Что касается богатого человека, то его судьба была совершенно другой; он попал в ад. Более того, это был не Шеол Ветхого Завета, угрюмое место бесконечного небытия, с главным наказанием в виде отсутствия там Бога. В ветхозаветное время ад, или Шеол, имел мало общего с наказанием. Награда и наказание рассматривались израильтянами как нечто такое, что было отмерено в этом мире, а не в следующем.
Однако в течение тех столетий, когда иудеи были под властью других народов, казалось слишком очевидным, что иностранные угнетатели процветали, а иудеи страдали. Вся проблема добра и зла, награды и страдания, теологически говоря, стала чрезвычайно сложной. В этом отношении примером возникшего противоречия является Книга Иова.
С тех пор большинству иудеев казалось немыслимым, чтобы Бог был несправедливым, следовательно, кажущиеся несправедливости этого мира должны быть возмещены в мире грядущем. Добродетельные люди должны быть бесконечно вознаграждены на небе, в то время как грешники будут бесконечно наказаны в аду. Эта точка зрения стала чувствоваться в последнем стихе Книги пророка Исайи, которая является частью «Третье-Исайи», написанного в период после плена. Те, кто спасен:
Ис., 66: 24. …будут выходить и увидят трупы людей, отступивших от Меня: ибо червь их не умрет, и огонь их не угаснет…
Основным фактором, развивающим представление об адских муках, во времена Птолемеев и Селевкидов стали греческие мифы. Аид греков — место не менее мрачное, чем Шеол израильтян. Особенно Тартар славился самыми изнурительными мучениями, которые только могло изобрести воображение. Тому примеры — Сизиф, вечно вкатывающий камень на вершину скалы, откуда тот всегда скатывается вниз, и Тантал, стоящий в воде, касающейся его подбородка, она исчезает каждый раз, когда он пытается напиться. Менее изобретательные иудеи цепко держались за представление о внешнем огне как о средстве пыток, и ко времени Нового Завета этот обычай уже закрепился.
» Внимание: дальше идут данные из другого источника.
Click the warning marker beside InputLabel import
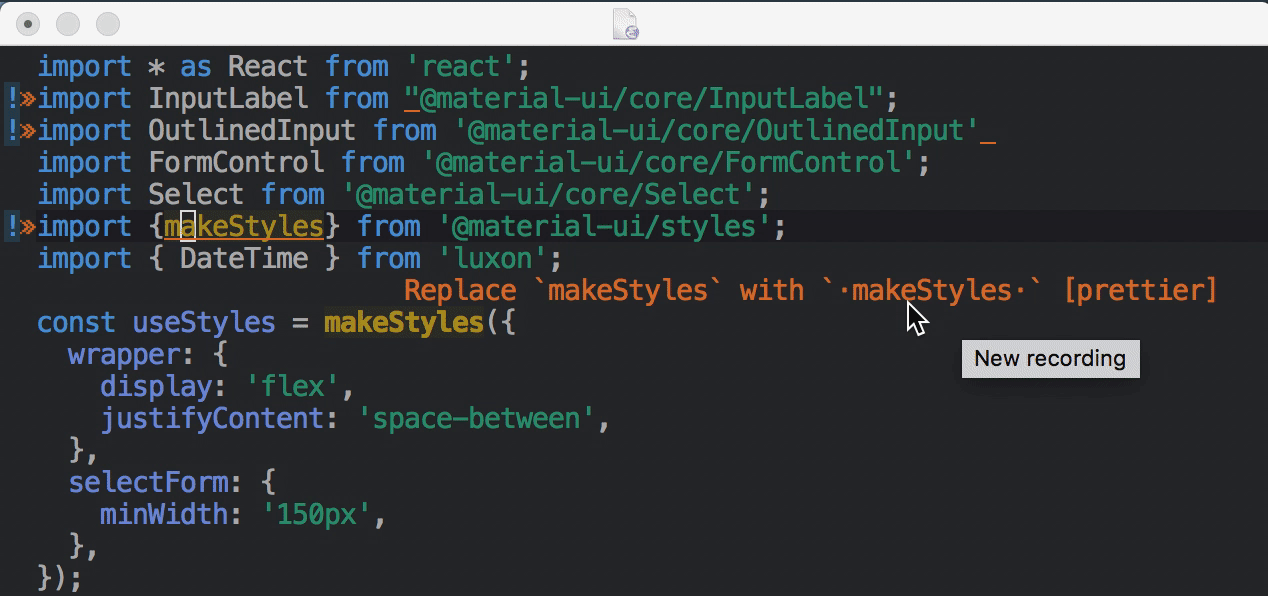The height and width of the screenshot is (596, 1268). click(x=19, y=99)
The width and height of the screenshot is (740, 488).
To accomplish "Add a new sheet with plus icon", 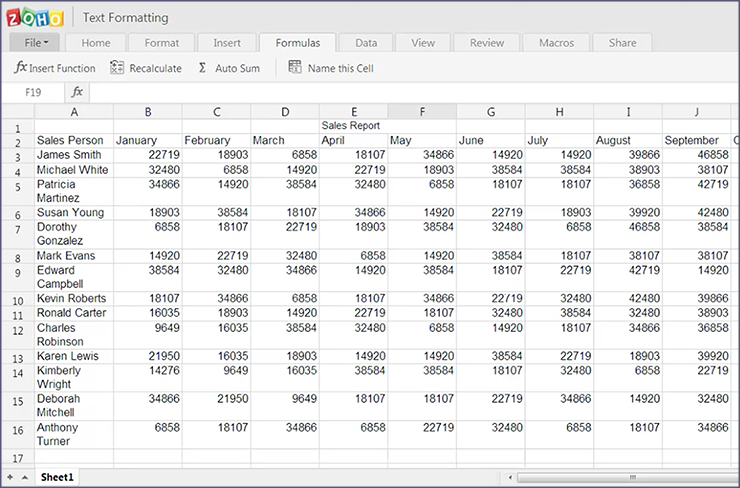I will tap(11, 478).
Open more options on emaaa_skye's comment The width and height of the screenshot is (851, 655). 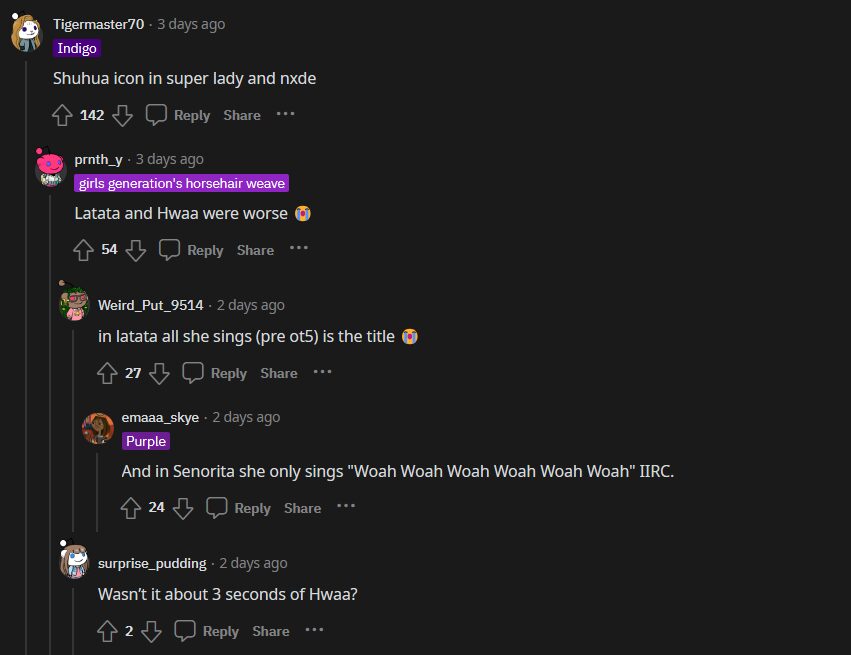point(346,507)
Так, Марк пишет, что Иисус предупреждает людей, чтобы не
Мк., 9: 43. …идти в геенну, в огонь неугасимый…
Богатый человек в притче о нищем Лазаре нисходит как раз в такой ад:
Лк., 16: 22–24. …Умер и богач, и похоронили его. Ив аде, будучи в муках, он поднял глаза свои, увидел вдали Авраама и Лазаря на лоне его и, возопив, сказал: «Отче Аврааме! умилосердись надо мною и пошли Лазаря, чтобы омочил конец перста своего в воде и прохладил язык мой, ибо я мучаюсь в пламени сем».
Авраам отказывается, так как между небом и адом находится непроходимая пропасть. Кроме того, Авраам описан в этой притче у Луки как обосновывающий присутствие Лазаря на небе, а богатого человека в аду независимо от достоинства и греховности. Никакие грехи богатого человека не припоминаются, кроме простого факта его богатства:
Лк., 16: 25. Но Авраам сказал: чадо! Вспомни, что ты получил уже доброе твое в жизни твоей, а Лазарь — злое; ныне же он здесь утешается, а ты страдаешь;
Это такой драматический поворот, такое обещание бедным и униженным сего мира, что они получат отмщение в загробном мире, что, возможно, позволило стать этой притче особенно популярной. Из-за ее популярности термин «Лазарь» стал применяться по отношению к больным нищим. Так как предполагается, что упомянутые язвы являются язвами проказы, то этот термин, особенно в сокращенной форме «lazar», стал синонимичным со словом «прокаженный».